Six steps to pharmaceutical packaging sustainability

Through proactive planning, regulations need not be a hindrance to environmentally friendly pharmaceutical packaging practices.

At first glance, sustainability and pharmaceutical packaging appear to be at odds with one another. Traditionally, in pharmaceutical packaging, safety—not environmental friendliness—is the top priority. Pharmaceutical packaging must adhere to stringent regulations that require material traceability, good manufacturing practices (GMPs), consistent quality, product protection, and often child-resistance.

Today, there is tremendous opportunity within the manufacturing practices and processes for pharmaceutical packaging to become more sustainable. Sustainability is approachable from a holistic perspective as a way to determine how to have a positive impact throughout the supply chain, not just the raw materials or the way the product returns to the life cycle. Sustainability requires an approach that is focused on technical, environmental, and social practices.

Below are six key points that can be applied from design to product delivery to ensure social, environmental, and economic sustainability benefits:

1. Design. Incorporating more sustainable design at the beginning of package development creates the opportunity to determine ways to reduce consumption. Understand your customers' exact needs, and develop a solution that meets goals surrounding manufacturing efficiency, consumer usage, branding, and market relevance. It is important to determine where changes can be made to make a package lighter in weight, structurally sound, and more machine-ready and efficient, with uncompromised product protection.

2. Efficiency. In the design process, create the most efficient form of packaging that minimizes impact on the environment and maximizes each step in the supply chain. For instance, prefilled medication packages have benefits to pharmacists, consumers, and the environment. This type of packaging helps expedite pharmacist handling, providing more time to consult with the consumer, and ensures consumers receive accurate medication. Plus, a rigid, sturdy outer package means there is no need for excessive shipping material like corrugated boxes. When the primary and secondary packaging steps are combined with the drugs into a single process at one location, this approach saves costs and energy throughout the supply chain.
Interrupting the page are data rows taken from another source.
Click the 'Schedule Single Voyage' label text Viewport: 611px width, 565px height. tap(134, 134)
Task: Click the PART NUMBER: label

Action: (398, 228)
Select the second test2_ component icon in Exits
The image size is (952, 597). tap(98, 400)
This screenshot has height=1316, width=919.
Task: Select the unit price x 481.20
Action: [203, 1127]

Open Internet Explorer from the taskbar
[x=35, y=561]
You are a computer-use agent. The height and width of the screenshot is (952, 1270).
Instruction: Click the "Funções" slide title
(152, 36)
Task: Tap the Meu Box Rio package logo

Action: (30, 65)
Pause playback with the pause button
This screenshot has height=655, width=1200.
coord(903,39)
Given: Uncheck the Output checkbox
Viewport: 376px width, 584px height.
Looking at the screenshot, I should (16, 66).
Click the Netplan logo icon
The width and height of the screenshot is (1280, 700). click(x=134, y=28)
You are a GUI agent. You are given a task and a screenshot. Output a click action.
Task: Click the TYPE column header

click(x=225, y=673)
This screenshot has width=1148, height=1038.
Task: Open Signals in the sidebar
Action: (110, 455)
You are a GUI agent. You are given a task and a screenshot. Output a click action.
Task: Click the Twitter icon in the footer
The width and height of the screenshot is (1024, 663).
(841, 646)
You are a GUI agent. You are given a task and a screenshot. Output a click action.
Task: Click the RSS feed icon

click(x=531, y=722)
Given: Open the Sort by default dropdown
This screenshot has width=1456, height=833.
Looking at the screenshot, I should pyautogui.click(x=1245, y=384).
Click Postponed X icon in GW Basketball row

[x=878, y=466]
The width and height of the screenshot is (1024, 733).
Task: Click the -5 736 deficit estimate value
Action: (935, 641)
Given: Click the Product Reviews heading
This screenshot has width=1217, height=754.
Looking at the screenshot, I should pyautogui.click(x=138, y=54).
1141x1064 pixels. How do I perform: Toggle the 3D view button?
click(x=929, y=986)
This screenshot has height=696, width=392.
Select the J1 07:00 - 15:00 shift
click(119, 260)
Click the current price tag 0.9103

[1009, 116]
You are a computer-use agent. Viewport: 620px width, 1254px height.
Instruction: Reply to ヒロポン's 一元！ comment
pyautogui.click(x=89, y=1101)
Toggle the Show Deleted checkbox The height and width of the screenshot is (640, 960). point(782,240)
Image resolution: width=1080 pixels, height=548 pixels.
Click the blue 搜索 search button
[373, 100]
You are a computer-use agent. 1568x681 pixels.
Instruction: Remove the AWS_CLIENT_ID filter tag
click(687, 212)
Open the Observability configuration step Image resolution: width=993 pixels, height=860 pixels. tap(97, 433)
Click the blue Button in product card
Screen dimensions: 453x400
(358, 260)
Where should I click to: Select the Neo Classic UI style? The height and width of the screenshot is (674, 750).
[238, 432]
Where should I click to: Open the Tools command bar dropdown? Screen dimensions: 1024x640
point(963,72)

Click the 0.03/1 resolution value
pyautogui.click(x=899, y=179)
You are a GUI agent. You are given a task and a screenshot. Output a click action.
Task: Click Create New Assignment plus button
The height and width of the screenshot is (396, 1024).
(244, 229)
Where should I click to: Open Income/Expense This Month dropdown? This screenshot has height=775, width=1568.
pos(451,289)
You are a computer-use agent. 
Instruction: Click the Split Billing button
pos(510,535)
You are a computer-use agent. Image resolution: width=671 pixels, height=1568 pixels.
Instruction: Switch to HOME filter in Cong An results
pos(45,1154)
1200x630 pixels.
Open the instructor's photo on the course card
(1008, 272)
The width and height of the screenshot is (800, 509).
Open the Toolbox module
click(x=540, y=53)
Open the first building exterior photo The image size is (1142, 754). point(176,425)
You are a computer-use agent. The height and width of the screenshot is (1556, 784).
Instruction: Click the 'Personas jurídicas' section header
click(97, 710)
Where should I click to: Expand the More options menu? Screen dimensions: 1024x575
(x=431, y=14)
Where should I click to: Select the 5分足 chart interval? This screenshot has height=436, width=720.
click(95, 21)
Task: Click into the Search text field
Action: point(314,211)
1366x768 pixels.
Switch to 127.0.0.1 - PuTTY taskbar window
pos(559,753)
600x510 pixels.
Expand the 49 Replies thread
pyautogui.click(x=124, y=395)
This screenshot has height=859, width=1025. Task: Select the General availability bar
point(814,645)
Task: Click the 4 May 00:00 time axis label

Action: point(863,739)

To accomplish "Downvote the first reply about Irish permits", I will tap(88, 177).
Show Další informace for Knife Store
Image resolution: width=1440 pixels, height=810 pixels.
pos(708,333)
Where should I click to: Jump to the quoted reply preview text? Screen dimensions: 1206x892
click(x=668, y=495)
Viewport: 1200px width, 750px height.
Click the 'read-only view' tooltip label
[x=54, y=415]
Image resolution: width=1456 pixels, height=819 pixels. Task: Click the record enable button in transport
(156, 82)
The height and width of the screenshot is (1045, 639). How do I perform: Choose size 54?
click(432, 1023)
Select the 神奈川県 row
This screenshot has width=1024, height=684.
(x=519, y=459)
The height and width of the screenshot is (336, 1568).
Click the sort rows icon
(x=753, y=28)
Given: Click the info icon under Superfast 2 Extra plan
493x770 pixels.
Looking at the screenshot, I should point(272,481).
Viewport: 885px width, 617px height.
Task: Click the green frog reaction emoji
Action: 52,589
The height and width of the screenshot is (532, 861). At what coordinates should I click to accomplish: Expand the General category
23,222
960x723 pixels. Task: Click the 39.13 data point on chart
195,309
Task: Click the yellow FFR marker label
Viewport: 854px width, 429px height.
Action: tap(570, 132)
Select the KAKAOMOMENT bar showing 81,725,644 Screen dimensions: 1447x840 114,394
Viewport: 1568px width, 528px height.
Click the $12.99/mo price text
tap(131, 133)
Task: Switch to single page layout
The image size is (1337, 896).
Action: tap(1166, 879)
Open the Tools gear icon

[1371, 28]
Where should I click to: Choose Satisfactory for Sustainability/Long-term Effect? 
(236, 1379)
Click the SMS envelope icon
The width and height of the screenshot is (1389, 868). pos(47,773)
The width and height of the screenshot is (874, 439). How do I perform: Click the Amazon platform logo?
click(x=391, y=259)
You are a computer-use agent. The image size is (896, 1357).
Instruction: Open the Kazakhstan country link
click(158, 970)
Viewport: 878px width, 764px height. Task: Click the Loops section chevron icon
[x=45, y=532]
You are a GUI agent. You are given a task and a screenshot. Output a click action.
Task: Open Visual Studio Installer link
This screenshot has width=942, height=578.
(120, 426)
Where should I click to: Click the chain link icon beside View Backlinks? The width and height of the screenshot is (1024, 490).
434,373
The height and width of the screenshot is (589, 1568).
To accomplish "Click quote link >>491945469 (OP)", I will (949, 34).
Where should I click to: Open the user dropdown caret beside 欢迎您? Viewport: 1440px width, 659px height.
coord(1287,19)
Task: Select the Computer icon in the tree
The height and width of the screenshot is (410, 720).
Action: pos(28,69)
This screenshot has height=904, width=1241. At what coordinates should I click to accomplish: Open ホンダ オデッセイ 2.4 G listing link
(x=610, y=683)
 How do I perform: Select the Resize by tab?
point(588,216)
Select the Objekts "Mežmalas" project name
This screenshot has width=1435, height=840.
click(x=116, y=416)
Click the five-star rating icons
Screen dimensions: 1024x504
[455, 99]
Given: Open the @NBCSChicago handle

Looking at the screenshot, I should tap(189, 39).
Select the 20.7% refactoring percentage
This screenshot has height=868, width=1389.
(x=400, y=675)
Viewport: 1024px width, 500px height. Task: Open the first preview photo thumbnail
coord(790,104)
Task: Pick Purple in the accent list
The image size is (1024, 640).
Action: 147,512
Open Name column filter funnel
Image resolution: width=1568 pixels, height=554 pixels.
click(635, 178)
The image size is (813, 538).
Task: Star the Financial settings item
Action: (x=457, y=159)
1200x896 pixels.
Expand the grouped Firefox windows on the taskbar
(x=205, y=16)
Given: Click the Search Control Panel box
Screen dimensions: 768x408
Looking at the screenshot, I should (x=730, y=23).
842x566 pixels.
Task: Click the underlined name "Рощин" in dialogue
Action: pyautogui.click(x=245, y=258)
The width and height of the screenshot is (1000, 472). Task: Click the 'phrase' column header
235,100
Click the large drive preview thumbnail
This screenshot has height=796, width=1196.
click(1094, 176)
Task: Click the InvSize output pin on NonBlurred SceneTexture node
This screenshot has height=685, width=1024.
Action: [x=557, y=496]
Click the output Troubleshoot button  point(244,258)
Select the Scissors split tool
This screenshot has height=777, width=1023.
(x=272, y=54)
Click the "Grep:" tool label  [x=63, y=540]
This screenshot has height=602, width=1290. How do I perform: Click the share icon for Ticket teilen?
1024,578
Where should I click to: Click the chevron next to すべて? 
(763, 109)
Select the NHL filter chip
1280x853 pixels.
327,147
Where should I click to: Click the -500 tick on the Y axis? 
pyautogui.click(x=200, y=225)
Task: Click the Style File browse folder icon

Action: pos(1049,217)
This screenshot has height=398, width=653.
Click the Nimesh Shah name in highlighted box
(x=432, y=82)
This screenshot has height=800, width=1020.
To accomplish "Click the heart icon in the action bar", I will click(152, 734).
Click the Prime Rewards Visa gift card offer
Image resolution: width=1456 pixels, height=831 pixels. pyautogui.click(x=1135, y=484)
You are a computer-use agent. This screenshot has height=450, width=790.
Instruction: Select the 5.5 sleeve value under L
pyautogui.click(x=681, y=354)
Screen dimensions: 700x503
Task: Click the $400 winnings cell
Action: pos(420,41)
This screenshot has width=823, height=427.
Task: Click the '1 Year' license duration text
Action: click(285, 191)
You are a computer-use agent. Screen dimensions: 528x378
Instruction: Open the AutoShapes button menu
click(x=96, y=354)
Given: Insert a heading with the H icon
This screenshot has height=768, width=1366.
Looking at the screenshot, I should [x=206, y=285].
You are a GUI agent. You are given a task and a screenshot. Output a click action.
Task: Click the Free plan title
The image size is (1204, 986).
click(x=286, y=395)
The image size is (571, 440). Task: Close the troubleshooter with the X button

3. Advanced technology. Advancements in technology and research are creating new options for more impactful, effective, and sustainable packaging. These developments include smart packaging applications, which can record and transmit real-time data, or use sound and light to communicate with the consumer. Developments also explore the use of new substrates to enhance the design and supply chain. These technologies better support consumers' adherence to their medication regimen, improve patient outcomes, and lead to longer-term wellness.

4. State-of-the-art machinery. Well-designed packaging should be implemented to existing equipment. Oftentimes, equipment can be recalibrated or enhanced to run more efficiently and with increased flexibility.

5. Streamlined transportation program. Efficient transportation contributes to a smaller carbon footprint. This increased efficiency can be achieved by reducing the weight of the overall package, eliminating tertiary packaging, and optimizing shipping routes and loads. Blister packages, for example, are shipped as fully loaded packages, ready for immediate distribution by pharmacists. Additionally, from a structural design perspective, they can be stacked, stored, and shipped more efficiently than standard amber vials.

6. Sustaining positive patient outcomes. Being socially sustainable also includes developing packaging that is effective, safe, and promotes medication adherence. Pharmaceutical industry research suggests that only half of the drugs prescribed in the U.S. are taken according to physician directions. Increased patient adherence results in better care, better outcomes, and better health. Effective adherence packaging has a positive impact on health outcomes. For example, convenience blister packs are designed to remind patients to take medications correctly and on time, reducing patient medication omissions and errors, and enhancing the treatment outcomes of those medications.

With the right design, practices, and technologies, sustainability and pharmaceutical packaging can, and should, go together hand-in-hand.

-By Dr. Ted Lithgow, President, MWV Healthcare

Dr. Ted Lithgow is the president of MWV Healthcare, responsible for leading development and strategic direction, and facilitating commercial strategy and implementation of all MWV products targeted for pharmaceutical and healthcare customers. Also a psychopharmacologist trained at The City University of New York and Albert Einstein College of Medicine in Bronx, NY, Lithgow has held senior
Rx and OTC commercial leadership positions in marketing and R&D at Schering-Plough, Pharmacia (Pfizer), Wyeth, and Warner Lambert.